Dylan Ratigan grew up in a family that was focused on food—"I've got Italian blood," he explains—and his first jobs were in restaurants. But the host of MSNBC's The Dylan Ratigan Show, which airs weekdays from 4-5 p.m. (Eastern), now focuses on food in a different way: as a political issue.

The former host of Fast Money has a background in finance as well as food, and these topics have a way of entering into the political discourse he has with guests, who've included anyone who's anyone in Washington DC, as well as the occasional chef and celebrity.

Ratigan came out from behind the host chair to talk to Food Republic about why "food is the single most important issue" in politics, among other things.

Why is the politics of food so urgent now?

Nothing is more important to the safety and security of our country or globally than food. And there are many threats.
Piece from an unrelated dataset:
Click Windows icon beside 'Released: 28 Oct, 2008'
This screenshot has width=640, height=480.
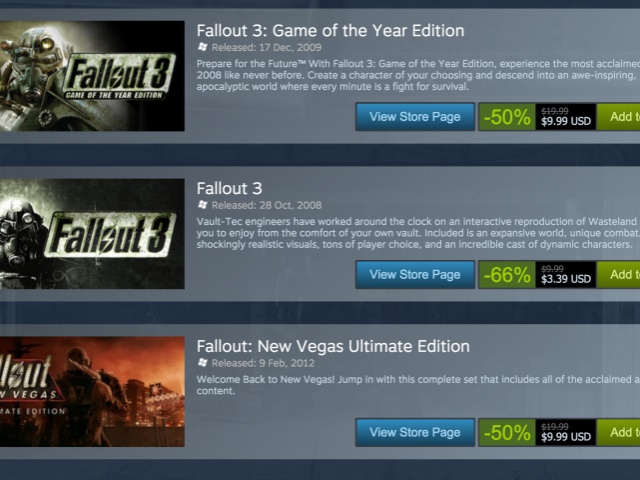[x=203, y=205]
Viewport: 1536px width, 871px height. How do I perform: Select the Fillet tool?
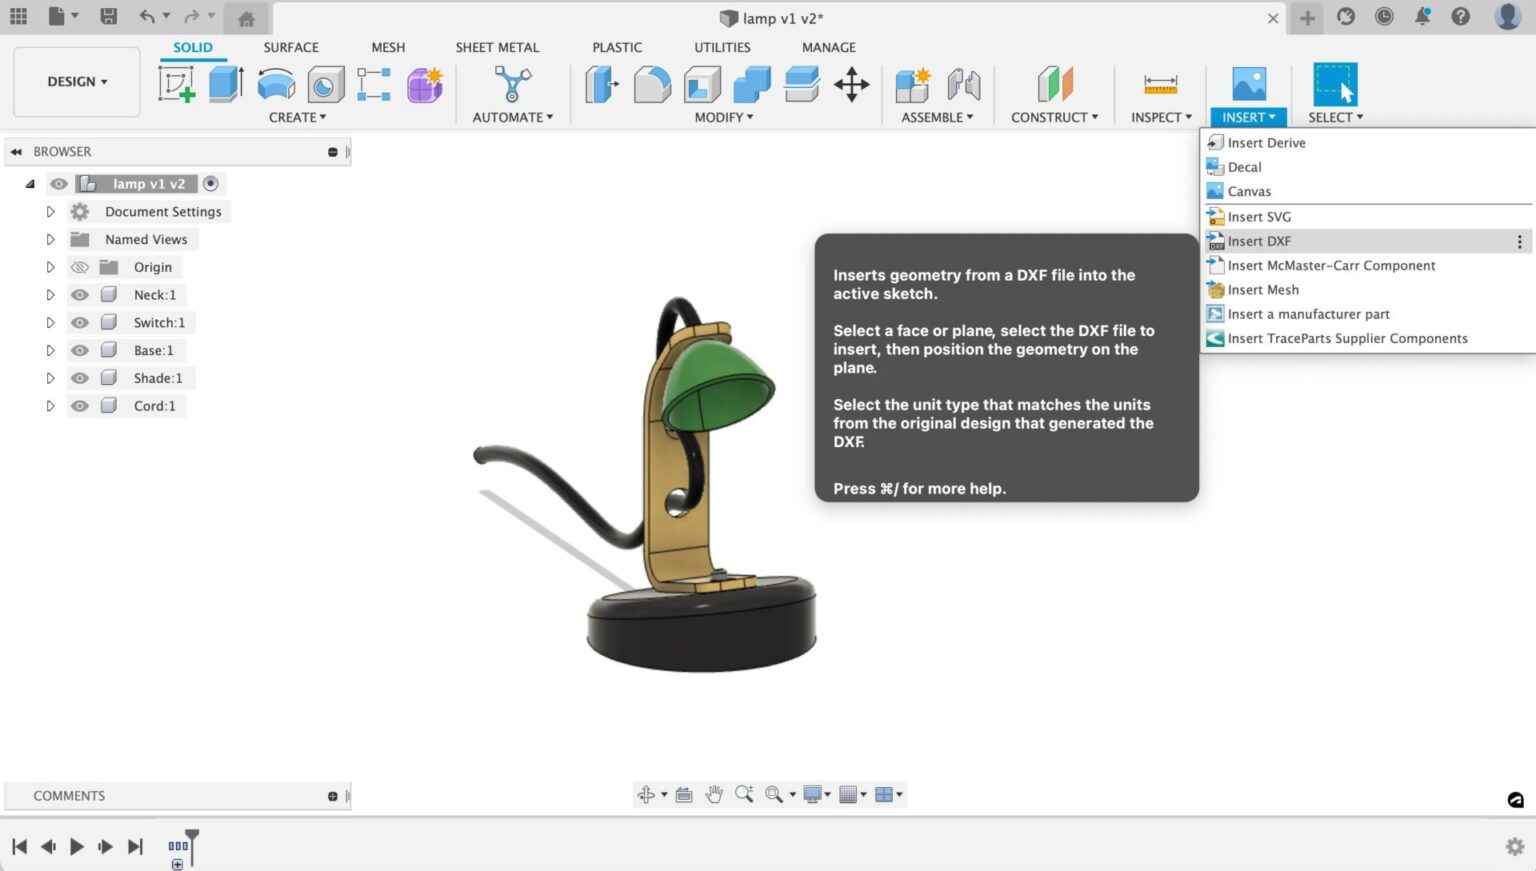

What are the primary threats?

The whole system is problematic. What we have right now is the prodification of food. Food is more valued as a product and for the profit it creates than for its nutritional value. If the priority is profit not food, well, profit is political. It changes the ways decisions get made, it influences who our poiltical leaders are.

How does food choose our leaders?

You have to look at corn and the American government. It's a perfect example of how our system has changed the value of food and how that can influence our politics. If you look at corn as a simple food product, it's great. In terms of nutritional value, taste enjoyment, i love corn.

But If you look at the way that we grow corn as a commodity, it is completely divorced from that; it supplants the natural food supply. Let me be clear: Corn itself is not evil, the decision to develop corn as a purely profitable commodity is.

Corn is particularly important because of Iowa and the place that it holds in the political primaries. I dare you to go against corn as a presidential candidate. Iowa doesn't decide who becomes president, but the flow of capital to candidates is directly related to those early primaries, and so going against the corn industry is almost never going to happen. The fact that corn is polluting our food supply is never going to be addressed in this political forum.

How does food affect global security?

Food is central to security. Look no further than Egypt to understand how food can undermine security. How did Egypt get so entangled in the global food market? It all goes back to corn. The U.S. subsidies for growing corn have unintended implications for the larger world. Subsidized crops are sold on the global market. Say I'm an Egyptian farmer, I can't compete with the low cost of subsidized grains.

These countries become agriculture-free zones. When the price of corn or wheat or soy goes up, there is no domestic alternative. Many people in the world are living on less than $2 a day; if food prices go up 40 percent, they can't feed their families. People who will not protest over abstract political ideals will take to the streets when they can't feed their families.

Are there any solutions?

The solution begins with our own personal resolve. We can't push the blame on others and say, "It's out of my control, if only there weren't corn subsidies." We have to examine our own willingness to accept things that have diminished nutritional value. We have to take responsibility in the way that we eat personally. We need to make conscious decisions to eat local and to eat better. We need to remember the seasonal delights and pleasures of a perfect ripe peach. The situation is ripe with opportunities and excitement.